3. (10 points) With the above functions you have implemented a rudementary inference engine for Bayesian networks. You can use your implementation to experiment with the credit-worthiness network that you constructed in the first numeral.

    Please, perform the necessary queries to check that each of your friend's observation is correctly encoded by your network:
    1. The better a person’s payment history, the more likely the person is to be reliable.
    2. The older a person is, the more likely the person is to be reliable.
    3. Older people are more likely to have an excellent payment history.
    4. People who have a high ratio of debts to income are likely to be in financial hardship and hence less likely to have a good payment history.

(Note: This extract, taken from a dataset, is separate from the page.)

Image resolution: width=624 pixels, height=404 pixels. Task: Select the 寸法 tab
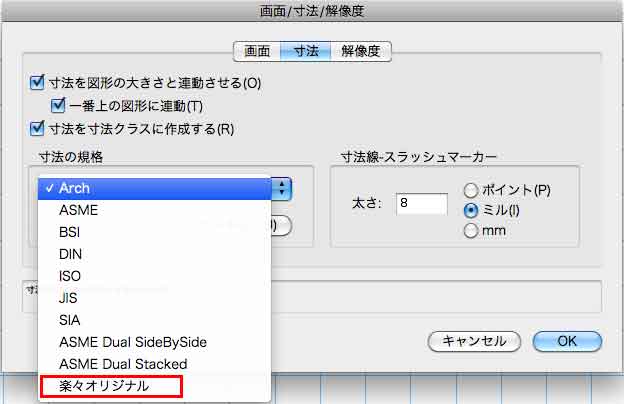300,51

    5. The higher a person’s income, the more likely it is for the person to have many assets.
    6. The more assets a person has and the higher the person’s income, the more likely the person is to have a promising future income.
    7. All other things being equal, reliable people are more likely to be credit-worthy than unreliable people. Likewise, people who have promising future incomes, or who have low ratios of debts to income, are more likely to be credit-worthy than people who do not.

4. Optional. This numeral gives you extra points. In the case that the grade of one of your homeworks is less than 100, you have the opportunity to recover the points doing this numeral.
   
   Set up the network in SAMIAM and check that the marginals computed by SAMIAM are the same than those computed by your inference engine.